COMPARATIVE EVALUATION OF THE EFFICACY, TIME TAKEN AND PAIN PERCEPTION OF PAPACARIE, V-CARIE-SOLVE AND CONVENTIONAL HAND INSTRUMENTATION FOR CARIES REMOVAL IN PRIMARY MOLARS: A RANDOMIZED CONTROLLED TRIAL

This randomized controlled trial aims to compare the clinical efficacy, microbial efficacy, time taken, and pain perception associated with three different caries-removal techniques—Papacarie, V-Carie-Solve, and conventional hand instrumentation—in primary molars of children aged 4–9 years. Sixty-six carious primary molars meeting strict inclusion criteria (ICDAS 5 or 6 lesions, radiographic dentinal involvement without pulpal extension, Frankl 3 or 4 behaviour) will be randomly assigned into three equal groups of 22 teeth each.

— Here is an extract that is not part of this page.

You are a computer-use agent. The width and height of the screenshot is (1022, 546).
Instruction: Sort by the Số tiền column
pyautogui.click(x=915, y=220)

In Group I, caries removal will be performed using the papain-based chemomechanical gel Papacarie, applied for 30–40 seconds followed by gentle excavation. Group II will undergo a similar protocol using V-Carie-Solve, a newer papain- and clove-oil–based gel. Group III, the control group, will receive caries removal solely through conventional hand instrumentation using a spoon excavator.

Before and after excavation, dentinal samples will be collected and transported in Brain Heart Infusion Broth for microbiological analysis, with colony-forming units quantified using blood agar plating under anaerobic incubation. Clinical efficacy will be assessed through visual and tactile criteria using the Ericson 0–5 scoring system. Time taken for complete excavation will be recorded using a stopwatch, while pain perception will be evaluated using both subjective (Wong-Baker FACES) and objective (FLACC) scales during and after the procedure. Final restorations will be placed using glass ionomer cement.

The study seeks to determine whether chemomechanical agents offer superior comfort, reduced microbial load, and acceptable clinical performance compared to conventional hand excavation, ultimately contributing to minimally invasive and child-friendly dentistry.